Konten dari Pengguna

9 Pantun Adat Melayu yang Berisi Nasihat

Inspirasi Kata

Inspirasi Kata

Menyajikan artikel berisi kata-kata, kutipan, dan kalimat yang menginspirasi pembaca.

·waktu baca 2 menit

comment
0
sosmed-whatsapp-white
copy-circle
more-vertical

Tulisan dari Inspirasi Kata tidak mewakili pandangan dari redaksi kumparan

Pantun Adat Melayu yang Berisi Nasihat , https://unsplash.com/@fzeo
zoom-in-whitePerbesar
Pantun Adat Melayu yang Berisi Nasihat , https://unsplash.com/@fzeo

Pantun adat Melayu sering digunakan dalam setiap acara-acara tradisi suku Melayu.
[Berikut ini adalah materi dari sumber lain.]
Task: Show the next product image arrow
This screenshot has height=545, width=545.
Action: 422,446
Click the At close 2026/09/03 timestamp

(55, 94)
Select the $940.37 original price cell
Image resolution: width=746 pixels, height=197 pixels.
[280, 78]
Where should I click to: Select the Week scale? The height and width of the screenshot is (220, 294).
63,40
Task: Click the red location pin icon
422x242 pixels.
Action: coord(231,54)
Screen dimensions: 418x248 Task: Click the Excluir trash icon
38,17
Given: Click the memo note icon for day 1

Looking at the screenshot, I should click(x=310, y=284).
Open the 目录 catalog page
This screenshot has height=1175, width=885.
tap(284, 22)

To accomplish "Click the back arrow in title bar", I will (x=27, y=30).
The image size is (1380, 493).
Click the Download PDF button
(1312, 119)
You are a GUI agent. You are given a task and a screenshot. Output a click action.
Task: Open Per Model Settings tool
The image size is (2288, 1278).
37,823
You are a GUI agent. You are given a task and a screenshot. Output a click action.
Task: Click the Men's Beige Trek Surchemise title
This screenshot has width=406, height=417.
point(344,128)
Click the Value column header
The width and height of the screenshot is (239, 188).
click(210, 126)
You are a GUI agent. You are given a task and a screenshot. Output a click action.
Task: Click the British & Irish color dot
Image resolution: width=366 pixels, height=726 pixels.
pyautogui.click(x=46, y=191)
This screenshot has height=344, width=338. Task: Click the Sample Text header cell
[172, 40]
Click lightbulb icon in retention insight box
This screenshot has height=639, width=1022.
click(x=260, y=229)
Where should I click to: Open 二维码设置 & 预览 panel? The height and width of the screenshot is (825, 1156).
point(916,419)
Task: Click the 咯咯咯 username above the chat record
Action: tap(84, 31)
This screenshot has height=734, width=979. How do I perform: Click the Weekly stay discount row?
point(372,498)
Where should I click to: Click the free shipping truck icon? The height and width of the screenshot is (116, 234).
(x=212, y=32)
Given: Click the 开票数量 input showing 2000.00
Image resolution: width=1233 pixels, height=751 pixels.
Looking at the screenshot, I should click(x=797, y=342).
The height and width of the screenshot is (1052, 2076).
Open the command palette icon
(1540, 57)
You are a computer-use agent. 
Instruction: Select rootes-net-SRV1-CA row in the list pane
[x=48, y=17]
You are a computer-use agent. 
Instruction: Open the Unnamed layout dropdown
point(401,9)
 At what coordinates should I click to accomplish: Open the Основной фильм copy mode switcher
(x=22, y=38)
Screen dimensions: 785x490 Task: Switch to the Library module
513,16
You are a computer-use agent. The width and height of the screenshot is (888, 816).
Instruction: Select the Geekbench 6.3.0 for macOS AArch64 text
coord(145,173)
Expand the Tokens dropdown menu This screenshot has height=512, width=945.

Sebab, masyarakatnya memang dikenal suka berpantun sehingga pantun melayu menjadi sangat terkenal di Indonesia.

Pantun Adat Melayu yang Berisi Nasihat tentang Kehidupan

Sejak zaman dahulu, pemuka-pemuka adat Melayu menggunakan pantun menjadi pembuka dan penutup acara penting. Selain itu, pantun bagi orang Melayu dijadikan alat komunikasi sehari-hari yang mengandung banyak nilai-nilai kehidupan di dalamnya. Para tetua pun menasihati anak cucunya menggunakan pantun agar terdengar lebih halus namun sarat makna.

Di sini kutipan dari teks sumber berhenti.